### Assignment
Taking the line that contains "Image resolution: width=734" as the first and the final line of the records as the last, write out every line between them exactly, ends included, and nothing else.

### Dataset
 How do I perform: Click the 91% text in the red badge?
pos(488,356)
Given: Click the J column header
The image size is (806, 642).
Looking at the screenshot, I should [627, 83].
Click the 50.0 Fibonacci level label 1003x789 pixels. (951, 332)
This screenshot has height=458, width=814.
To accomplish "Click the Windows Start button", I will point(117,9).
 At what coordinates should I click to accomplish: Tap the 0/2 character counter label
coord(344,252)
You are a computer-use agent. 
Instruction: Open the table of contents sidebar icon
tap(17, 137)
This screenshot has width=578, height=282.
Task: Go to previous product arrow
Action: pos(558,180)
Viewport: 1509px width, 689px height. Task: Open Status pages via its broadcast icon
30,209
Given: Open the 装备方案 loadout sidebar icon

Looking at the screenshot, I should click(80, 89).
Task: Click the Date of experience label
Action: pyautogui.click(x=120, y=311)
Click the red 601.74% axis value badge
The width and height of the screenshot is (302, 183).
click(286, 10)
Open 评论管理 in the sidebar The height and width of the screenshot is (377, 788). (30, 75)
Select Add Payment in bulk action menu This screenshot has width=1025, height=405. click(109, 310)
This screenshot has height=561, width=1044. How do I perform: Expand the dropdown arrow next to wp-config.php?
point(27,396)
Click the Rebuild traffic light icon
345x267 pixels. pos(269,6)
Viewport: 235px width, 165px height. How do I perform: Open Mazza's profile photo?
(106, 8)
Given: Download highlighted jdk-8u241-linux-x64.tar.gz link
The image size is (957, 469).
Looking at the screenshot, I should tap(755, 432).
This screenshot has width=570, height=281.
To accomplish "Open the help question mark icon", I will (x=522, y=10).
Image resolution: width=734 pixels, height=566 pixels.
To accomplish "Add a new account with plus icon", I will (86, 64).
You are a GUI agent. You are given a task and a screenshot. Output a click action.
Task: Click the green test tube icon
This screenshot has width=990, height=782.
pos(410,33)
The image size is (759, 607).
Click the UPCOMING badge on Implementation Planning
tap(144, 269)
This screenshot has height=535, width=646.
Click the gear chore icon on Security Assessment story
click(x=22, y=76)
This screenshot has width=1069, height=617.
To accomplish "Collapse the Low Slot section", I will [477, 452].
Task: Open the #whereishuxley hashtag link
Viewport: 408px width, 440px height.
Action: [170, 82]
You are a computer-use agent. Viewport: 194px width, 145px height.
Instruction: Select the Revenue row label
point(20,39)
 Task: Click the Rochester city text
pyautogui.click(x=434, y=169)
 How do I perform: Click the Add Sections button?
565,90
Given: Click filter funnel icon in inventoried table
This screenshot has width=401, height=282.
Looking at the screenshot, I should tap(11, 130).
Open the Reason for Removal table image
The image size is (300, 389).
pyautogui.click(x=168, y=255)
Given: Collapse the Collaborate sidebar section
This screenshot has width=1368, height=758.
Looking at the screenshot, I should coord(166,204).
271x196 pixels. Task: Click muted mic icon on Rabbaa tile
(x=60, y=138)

### Exercise answer
Image resolution: width=734 pixels, height=566 pixels.
To accomplish "Add a new account with plus icon", I will (86, 64).
You are a GUI agent. You are given a task and a screenshot. Output a click action.
Task: Click the green test tube icon
This screenshot has width=990, height=782.
pos(410,33)
The image size is (759, 607).
Click the UPCOMING badge on Implementation Planning
tap(144, 269)
This screenshot has height=535, width=646.
Click the gear chore icon on Security Assessment story
click(x=22, y=76)
This screenshot has width=1069, height=617.
To accomplish "Collapse the Low Slot section", I will [477, 452].
Task: Open the #whereishuxley hashtag link
Viewport: 408px width, 440px height.
Action: [170, 82]
You are a computer-use agent. Viewport: 194px width, 145px height.
Instruction: Select the Revenue row label
point(20,39)
 Task: Click the Rochester city text
pyautogui.click(x=434, y=169)
 How do I perform: Click the Add Sections button?
565,90
Given: Click filter funnel icon in inventoried table
This screenshot has width=401, height=282.
Looking at the screenshot, I should tap(11, 130).
Open the Reason for Removal table image
The image size is (300, 389).
pyautogui.click(x=168, y=255)
Given: Collapse the Collaborate sidebar section
This screenshot has width=1368, height=758.
Looking at the screenshot, I should coord(166,204).
271x196 pixels. Task: Click muted mic icon on Rabbaa tile
(x=60, y=138)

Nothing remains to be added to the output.